Of course that gets complex, but first . . .

EXERCISE: In the next five minutes, list all the ways an identifiable society is like a living organism.

EXERCISE: Now that you listed the similarities between a society and a living organism, list the differences.

The Social-Sexual Level

The thing is that sex is hardwired into beings that reproduce. So ultimately the society that they evolved is going to involve sex because its so primal, so hardwired, so vital to living beings.

Once you toss a bunch of beings together, the hormones (or equivalent) get going and there’s mating behavior, competition, childrearing, and more. So society, that giant organizational tool of living beings is going to have to cope with sex and make sure it’s handled properly (well what people deem properly). Sex got us to society, and society will usually have something to say about it.

This makes perfect sense since sex is such a primal part of living beings. If you’re going to get along, this core urge and process will be regulated, encouraged, discussed, etc. Thats jut part for the course. Sex doesn’t happen in a vacuum, unless you’re writing some interesting spaceborn pornography – and even then its not a social vacuum.

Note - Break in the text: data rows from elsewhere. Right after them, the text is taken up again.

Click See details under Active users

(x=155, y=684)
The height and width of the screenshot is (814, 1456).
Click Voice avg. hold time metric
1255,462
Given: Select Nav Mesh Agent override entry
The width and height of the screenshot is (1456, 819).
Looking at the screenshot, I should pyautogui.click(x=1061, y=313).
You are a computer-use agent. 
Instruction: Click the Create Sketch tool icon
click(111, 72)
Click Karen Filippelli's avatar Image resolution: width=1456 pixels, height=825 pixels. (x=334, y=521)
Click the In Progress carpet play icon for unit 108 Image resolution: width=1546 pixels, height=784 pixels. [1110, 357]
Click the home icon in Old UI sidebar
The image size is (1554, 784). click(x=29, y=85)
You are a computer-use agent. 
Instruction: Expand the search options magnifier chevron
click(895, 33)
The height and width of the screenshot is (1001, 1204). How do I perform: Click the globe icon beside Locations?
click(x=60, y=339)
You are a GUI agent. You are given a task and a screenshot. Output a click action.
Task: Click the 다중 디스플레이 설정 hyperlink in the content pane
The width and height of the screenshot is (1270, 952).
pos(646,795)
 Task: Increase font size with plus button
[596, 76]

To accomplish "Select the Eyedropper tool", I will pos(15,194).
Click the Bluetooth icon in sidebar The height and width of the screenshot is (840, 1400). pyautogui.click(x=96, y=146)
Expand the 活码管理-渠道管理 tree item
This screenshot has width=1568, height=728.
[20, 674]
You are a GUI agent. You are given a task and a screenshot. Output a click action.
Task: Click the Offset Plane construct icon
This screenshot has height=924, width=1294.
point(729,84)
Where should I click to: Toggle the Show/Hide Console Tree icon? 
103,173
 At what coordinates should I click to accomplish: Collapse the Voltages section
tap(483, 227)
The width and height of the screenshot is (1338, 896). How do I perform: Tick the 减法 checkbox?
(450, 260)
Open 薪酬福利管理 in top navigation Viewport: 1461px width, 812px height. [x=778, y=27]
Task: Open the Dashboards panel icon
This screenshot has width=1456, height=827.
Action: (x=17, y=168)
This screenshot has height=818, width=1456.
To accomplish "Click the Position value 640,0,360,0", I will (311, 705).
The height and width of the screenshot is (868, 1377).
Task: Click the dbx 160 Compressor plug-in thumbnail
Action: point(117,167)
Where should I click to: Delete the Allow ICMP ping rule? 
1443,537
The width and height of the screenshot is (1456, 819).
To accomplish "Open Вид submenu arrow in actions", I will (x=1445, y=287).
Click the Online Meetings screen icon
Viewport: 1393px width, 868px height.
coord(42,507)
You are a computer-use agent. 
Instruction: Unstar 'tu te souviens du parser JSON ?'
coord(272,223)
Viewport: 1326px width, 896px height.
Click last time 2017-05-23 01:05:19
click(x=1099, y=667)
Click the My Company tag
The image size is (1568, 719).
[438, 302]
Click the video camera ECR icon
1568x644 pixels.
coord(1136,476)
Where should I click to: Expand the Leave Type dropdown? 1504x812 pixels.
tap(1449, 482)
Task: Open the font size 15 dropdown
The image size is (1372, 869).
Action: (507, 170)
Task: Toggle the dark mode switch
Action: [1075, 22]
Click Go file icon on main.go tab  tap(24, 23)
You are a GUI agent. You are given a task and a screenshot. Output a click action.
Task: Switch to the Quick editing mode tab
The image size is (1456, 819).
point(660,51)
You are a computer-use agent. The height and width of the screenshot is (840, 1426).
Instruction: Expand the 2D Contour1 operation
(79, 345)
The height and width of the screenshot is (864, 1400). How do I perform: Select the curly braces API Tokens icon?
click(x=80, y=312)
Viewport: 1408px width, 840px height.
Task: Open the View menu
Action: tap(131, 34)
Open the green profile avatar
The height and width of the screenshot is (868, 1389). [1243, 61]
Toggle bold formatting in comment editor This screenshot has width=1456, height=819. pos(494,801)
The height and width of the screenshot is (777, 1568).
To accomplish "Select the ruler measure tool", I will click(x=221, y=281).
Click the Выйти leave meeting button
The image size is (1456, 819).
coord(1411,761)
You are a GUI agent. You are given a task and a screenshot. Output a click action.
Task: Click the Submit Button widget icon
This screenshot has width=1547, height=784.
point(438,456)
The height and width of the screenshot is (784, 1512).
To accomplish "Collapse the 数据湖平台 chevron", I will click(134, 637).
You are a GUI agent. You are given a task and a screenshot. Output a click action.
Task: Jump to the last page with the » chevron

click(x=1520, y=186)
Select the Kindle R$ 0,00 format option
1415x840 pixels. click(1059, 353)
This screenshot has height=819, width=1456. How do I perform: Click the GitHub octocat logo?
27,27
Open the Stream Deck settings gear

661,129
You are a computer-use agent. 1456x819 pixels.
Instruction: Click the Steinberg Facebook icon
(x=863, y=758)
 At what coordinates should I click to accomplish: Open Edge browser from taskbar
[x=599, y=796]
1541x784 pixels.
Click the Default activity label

So ultimately when you design living creatures and their society, sex is going to come into it all the time. YOu can’t avoid it because sex is how you got here.

EXERCISE: List all the sexual taboos in your culture you can think of. Why do they exist.

EXERCISE: What is the most nonsensical sexual taboo you’ve seen. Why did it exist, and who may think it made sense.
Conclusion

Once you have living creatures that reproduce you eventually get society. It seems that’s kind of inevitable because sex requires socialization, and society just kind of follows.

Ultimately this loops itself and the society has to handle sexual issues as well. It’s sort of a perfect oroborous really.

Of course, when you get to society and sex, there’s plenty of areas society has to handle, so we’ll get to that next . . .

– Steven Savage

Steven Savage is a Geek 2.0 writer, speaker, blogger, and job coach.  He blogs on careers at http://www.musehack.com/, publishes books on career and culture at http://www.informotron.com/, and does a site of creative tools at http://www.seventhsanctum.com/. He can be reached at https://www.stevensavage.com/.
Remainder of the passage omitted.